Editor’s note: The following is excerpted from The Perception Revolution: How to Turn Neurodivergent Insights into Competitive Advantage (Fast Company Press, August 2026). It’s by Peter Allen Mann, the CEO of Oransis, a Virginia-based maker of air filtering and cooling products who fully reshored his operations to the U.S. over the last few years, one of the first manufacturing firms we know of to do so. He’ll detail how he did it—it’s really smart and ties in with this excerpt in unexpected ways—at our upcoming Manufacturing Leaders Summit in St. Louis, May 4-6. It’s coming up fast. Join us >
From the Introduction: “The Day Everything Changed”
The alarm sounded at 0300 hours. We were in the Red Sea, tensions high. An unknown aircraft was approaching our ship at high speed. I was serving a six-month deployment toward the end of the first Gulf War. It was the first time I, and most of the sailors on board, had been to a war zone.
In the Combat Information Center, the nerve center where life-and-death decisions are made, my superior officer was screaming at the technicians, his face red, white foam forming at the corners of his mouth. Have you ever seen someone so angry they foam? It’s unsettling. It’s like watching someone become their own barista, but the only specialty they are serving up is rage.
The captain watched for exactly 90 seconds before making his decision. “You’re relieved,” he said quietly to the raging officer. Then, turning to me, he said, “Mann, you have the watch.”
In that moment, I learned something that would shape my entire approach to business: When toxic leadership threatens the mission, protecting your people isn’t just right; it is essential for survival.
My superior never forgave me for remaining calm when he couldn’t. For months afterward, he found countless small reasons to scream at me, seemingly in retaliation for this perceived humiliation. But the crew? They gave me something more valuable than forgiveness. They gave me their trust. And I gave them mine. And with that trust came something I’d later recognize as the foundation of all sustainable success: establishing genuine, authentic relationships regardless of the stress level of the environment.

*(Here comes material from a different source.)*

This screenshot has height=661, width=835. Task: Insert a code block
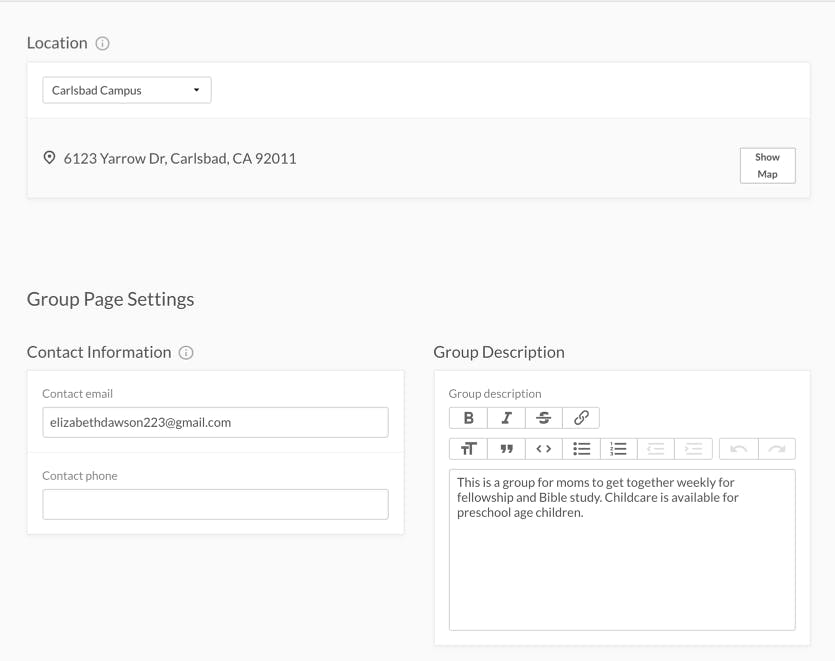point(544,449)
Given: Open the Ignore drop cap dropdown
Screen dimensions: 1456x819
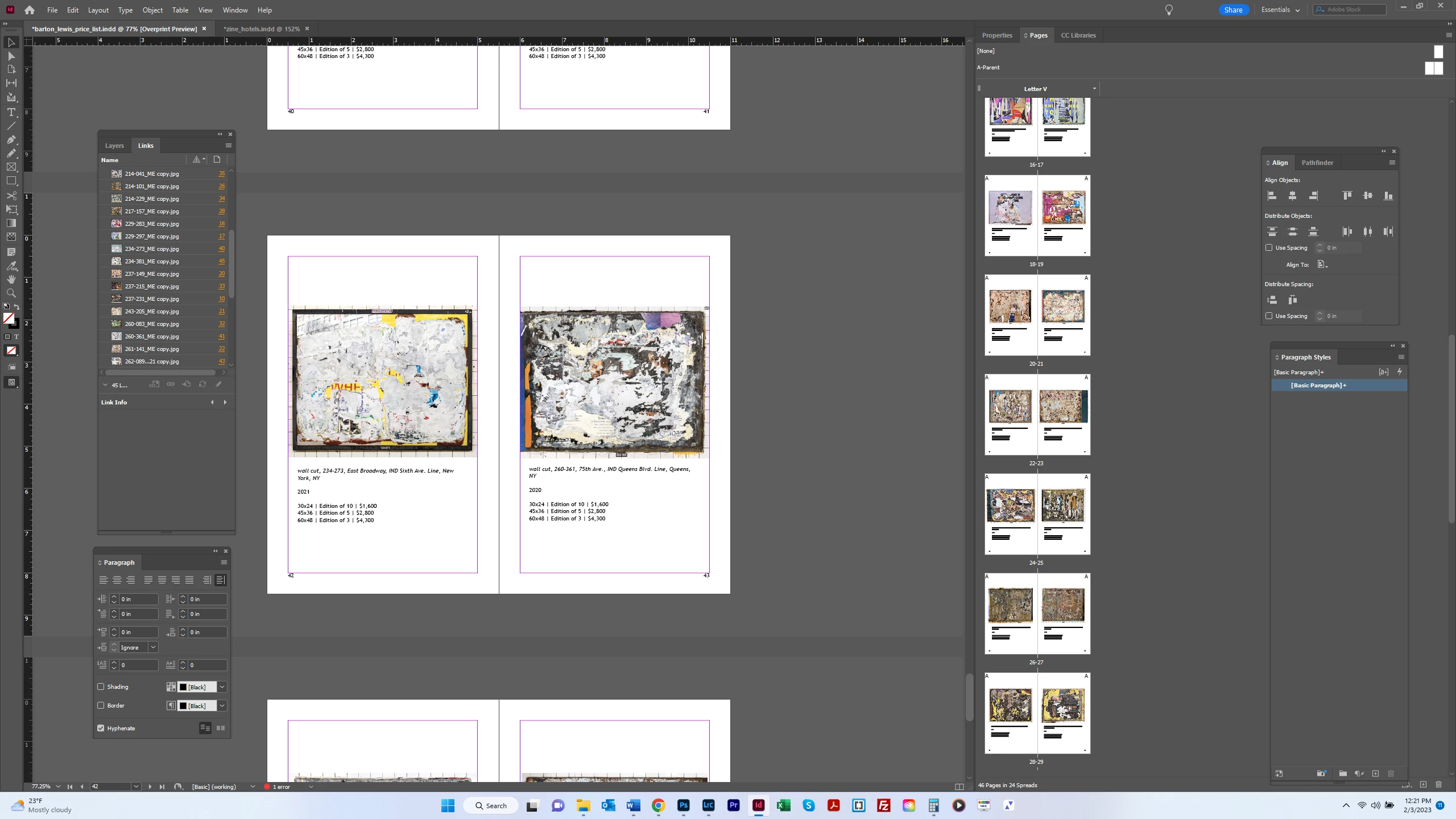Looking at the screenshot, I should (153, 647).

What I didn’t understand then, what would take me decades and a late-in-life autism diagnosis to fully comprehend, was that my ability to remain calm wasn’t coldness or detachment. It was a different way of processing chaos, a heightened perception that could sense patterns in the noise, feel the crew’s real needs beneath the crisis, and create stability where others created storms.
‘I Wasn’t Alone’
At 55, after building successful companies, I received an autism diagnosis that reframed my entire life. My wife had called me in to watch a CBS Mornings segment about an autistic woman at the National Geospatial-Intelligence Agency. As the woman described her ability to hyperfocus and see patterns others couldn’t, something clicked.
Finding out you’re autistic at 55 is like finding out there’s an instruction manual you didn’t know existed after assembling IKEA furniture without one for five decades. Oh, so that’s why I alphabetize my anxieties. Suddenly, everything made sense: Why I didn’t speak until third grade. Why I could predict business outcomes with accuracy. Why certain people made my skin crawl within seconds of meeting them. Why my greatest strengths were labeled as weaknesses.

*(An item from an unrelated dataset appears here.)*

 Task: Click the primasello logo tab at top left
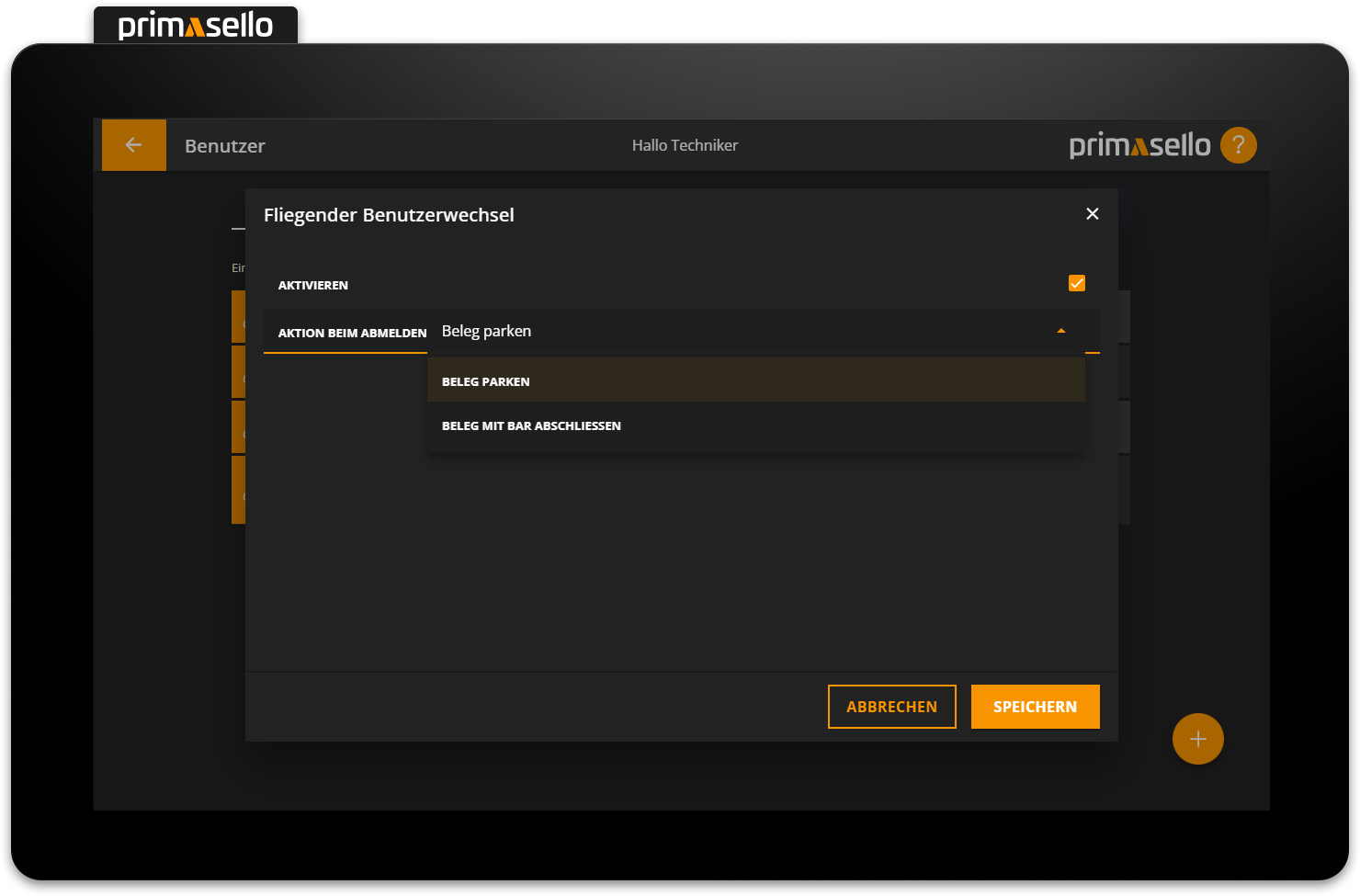(196, 26)
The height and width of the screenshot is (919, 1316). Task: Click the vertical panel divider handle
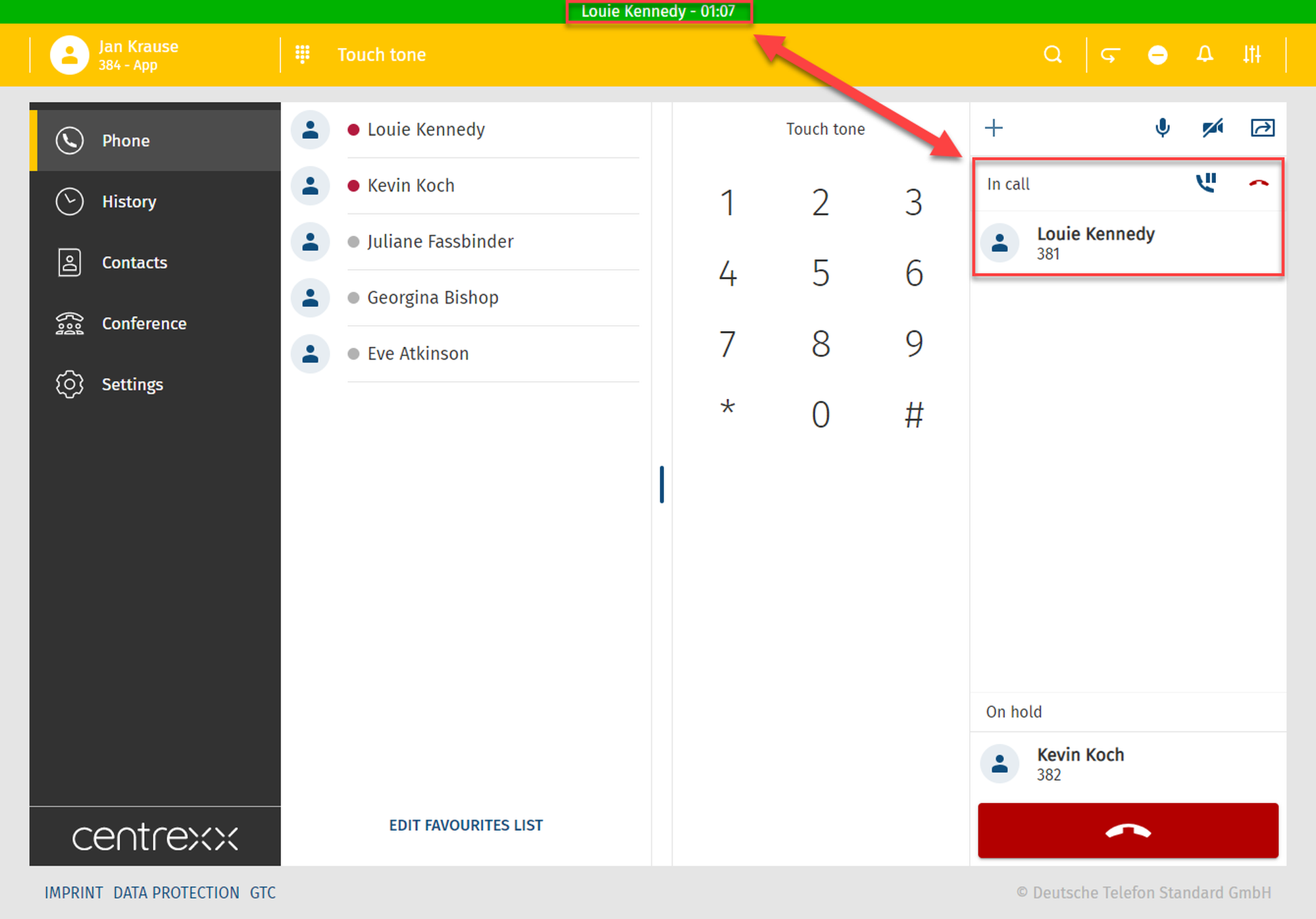pos(662,485)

But the real revelation came next: I wasn’t alone. According to research, 15–20 percent of the population—and more recent studies show the number being closer to 30 percent—shares this heightened perception. We’re not broken. We’re not too sensitive. We’re precisely calibrated detection instruments in a world that profits from numbness.
And here’s what changes the way we should be seen: The very traits that make us targets for toxic people also make us invaluable assets for innovation, problem prevention, and authentic leadership.
How to ‘Thrive’
Right now, the global economy is hemorrhaging value at a rate that should terrify every leader, investor and worker alive. According to the World Health Organization, depression and anxiety alone cost $1 trillion annually in lost productivity. In the U.S., organizations spend up to $223 billion in turnover costs over five years, while workplace stress contributes $125 billion to $190 billion annually in health-care spending.
But here’s what those statistics don’t capture: These departures largely consist of the nearly 30 percent of the population who process information more deeply—individuals who are neurodivergent, highly sensitive or both. They’re our most perceptive, innovative people who can see problems months before they explode. They leave not because they’re weak employees who “can’t handle pressure” but because they see problems others miss and so, when environments become toxic, they’re the first to recognize it and the first to go.
I achieved a 95 percent team retention rate not by using different strategies in different contexts but by honoring the same biological truth everywhere: When people’s nervous systems feel safe, they thrive.